▸ **Collected data entries**

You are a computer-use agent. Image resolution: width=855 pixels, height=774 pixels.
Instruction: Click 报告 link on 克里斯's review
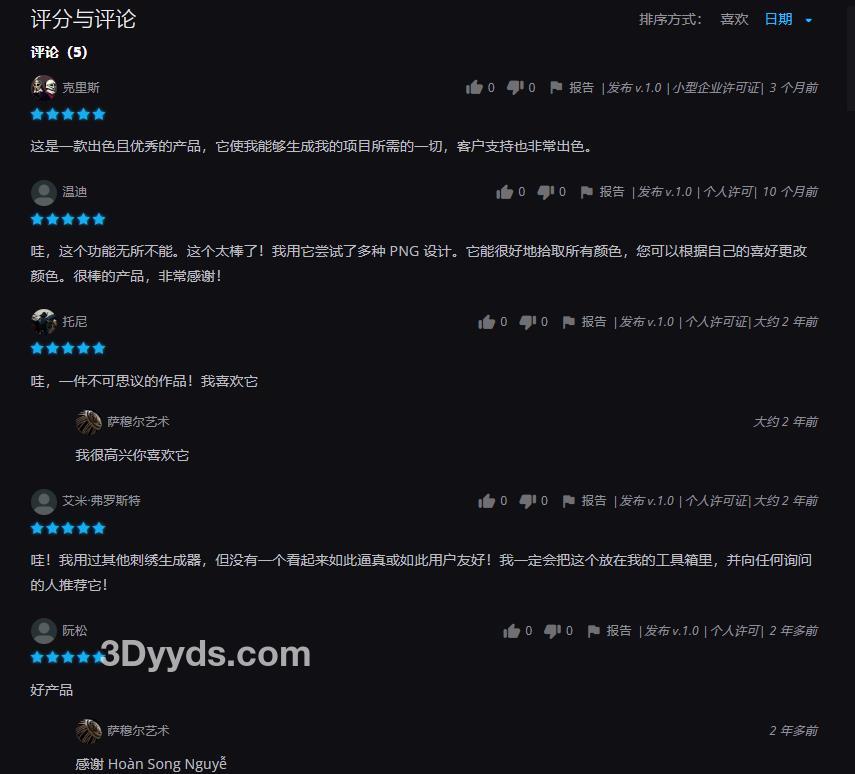coord(581,88)
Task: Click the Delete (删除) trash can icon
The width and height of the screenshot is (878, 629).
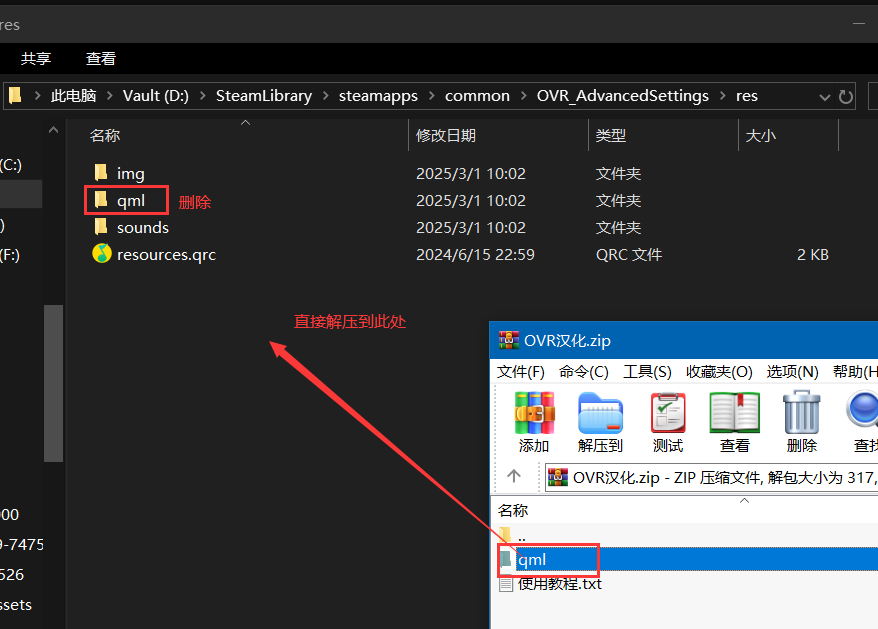Action: coord(801,422)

▸ **PROBLEM REQUIREMENTS**
Copy out only the lines beginning at the line with "Task: Click the Delete (删除) trash can icon" and ending at the last line of the entries. Keep them exact; drop pictures.

▸ **EXPECTED ANSWER**
Task: Click the Delete (删除) trash can icon
The width and height of the screenshot is (878, 629).
Action: coord(801,422)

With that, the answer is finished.